Dans ce contexte, il ne faut pas perdre de vue que la place financière suisse est actuellement confrontée à une vague réglementaire sans précédent. La capacité concurrentielle des banques helvétiques ne doit pas être péjorée par une introduction simultanée de l’échange automatique de renseignements avec un nombre trop important d’Etats.
Dans le même ordre d’idée, nos négociateurs devront veiller à ce que les différents accords bilatéraux répondent à un schéma identique. A défaut d’une telle homogénéité, les informations requises ne pourront pas être standardisées en interne, ce qui provoquera immanquablement un accroissement des coûts.
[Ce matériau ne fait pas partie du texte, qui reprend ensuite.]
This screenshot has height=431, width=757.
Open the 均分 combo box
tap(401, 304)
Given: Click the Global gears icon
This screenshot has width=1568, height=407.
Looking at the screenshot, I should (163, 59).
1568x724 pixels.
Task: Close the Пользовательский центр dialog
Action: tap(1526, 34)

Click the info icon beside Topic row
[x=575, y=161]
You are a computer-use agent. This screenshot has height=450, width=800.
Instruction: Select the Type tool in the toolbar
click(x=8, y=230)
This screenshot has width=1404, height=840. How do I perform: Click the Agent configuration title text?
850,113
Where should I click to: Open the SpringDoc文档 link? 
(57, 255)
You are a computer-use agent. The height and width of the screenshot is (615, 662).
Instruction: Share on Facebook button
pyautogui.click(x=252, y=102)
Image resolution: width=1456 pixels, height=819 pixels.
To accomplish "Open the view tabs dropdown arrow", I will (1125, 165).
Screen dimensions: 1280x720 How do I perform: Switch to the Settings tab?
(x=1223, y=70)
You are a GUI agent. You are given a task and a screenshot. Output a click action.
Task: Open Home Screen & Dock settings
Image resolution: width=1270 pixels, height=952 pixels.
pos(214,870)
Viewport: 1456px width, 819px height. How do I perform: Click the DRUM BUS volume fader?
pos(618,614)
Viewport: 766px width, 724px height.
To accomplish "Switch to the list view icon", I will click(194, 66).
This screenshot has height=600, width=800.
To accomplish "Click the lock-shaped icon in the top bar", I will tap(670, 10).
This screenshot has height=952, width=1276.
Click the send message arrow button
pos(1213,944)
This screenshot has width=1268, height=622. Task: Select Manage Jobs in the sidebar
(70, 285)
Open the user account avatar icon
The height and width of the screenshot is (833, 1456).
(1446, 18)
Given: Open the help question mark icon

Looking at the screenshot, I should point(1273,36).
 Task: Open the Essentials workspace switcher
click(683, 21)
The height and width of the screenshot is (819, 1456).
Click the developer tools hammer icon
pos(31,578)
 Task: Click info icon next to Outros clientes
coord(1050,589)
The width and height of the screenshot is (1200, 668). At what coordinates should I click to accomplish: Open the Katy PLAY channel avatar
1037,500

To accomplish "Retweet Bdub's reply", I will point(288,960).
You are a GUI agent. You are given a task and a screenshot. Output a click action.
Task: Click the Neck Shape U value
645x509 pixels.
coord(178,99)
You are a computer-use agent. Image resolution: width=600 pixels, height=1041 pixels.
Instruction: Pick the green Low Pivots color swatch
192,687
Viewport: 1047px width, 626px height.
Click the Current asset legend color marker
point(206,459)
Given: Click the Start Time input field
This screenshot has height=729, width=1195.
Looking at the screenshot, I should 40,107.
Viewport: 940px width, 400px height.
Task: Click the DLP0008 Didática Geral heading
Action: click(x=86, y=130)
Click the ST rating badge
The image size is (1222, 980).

Le Conseil fédéral a inclus dans le paquet soumis à consultation en janvier 2015 la ratification de la Convention du Conseil de l’Europe et de l’OCDE concernant l’assistance administrative mutuelle en matière fiscale.
Ce texte a été signé par la Confédération en octobre 2013. Il prévoit les trois formes possibles d’échange de renseignements : sur demande, spontané et automatique.
La FGPF constate avec satisfaction que le Gouvernement suisse entend assortir cette ratification de plusieurs réserves en lien, d’une part, avec la notification de documents émanant d’autorités étrangères et, d’autre part, avec le champ des infractions fiscales concernées.
Il est en outre précisé que deux déclarations supplémentaires devraient être déposées par la Confédération. La première stipulera que la Suisse informera en principe les personnes concernées avant tout échange de renseignements et la seconde précisera que notre pays ne donnera pas suite à la demande d’autorités étrangères de procéder à des contrôles fiscaux en Suisse.
La FGPF accueille d’un œil favorable la ratification de ce texte, pour autant que des réserves et des déclarations claires soient formulées dans le sens des considérants évoqués ci-dessus.
Une telle démarche se justifie dans la mesure où, à fin 2014, 84 Etats avaient déjà signé cette Convention et devraient la ratifier dans un proche avenir.
Toutefois, une ratification de cette Convention par la Suisse doit impérativement avoir pour corollaire l’abandon définitif du projet de Loi fédérale sur l’application unilatérale de l’échange de renseignements selon la norme de l’OCDE (LERN) qui deviendrait ainsi totalement superflue.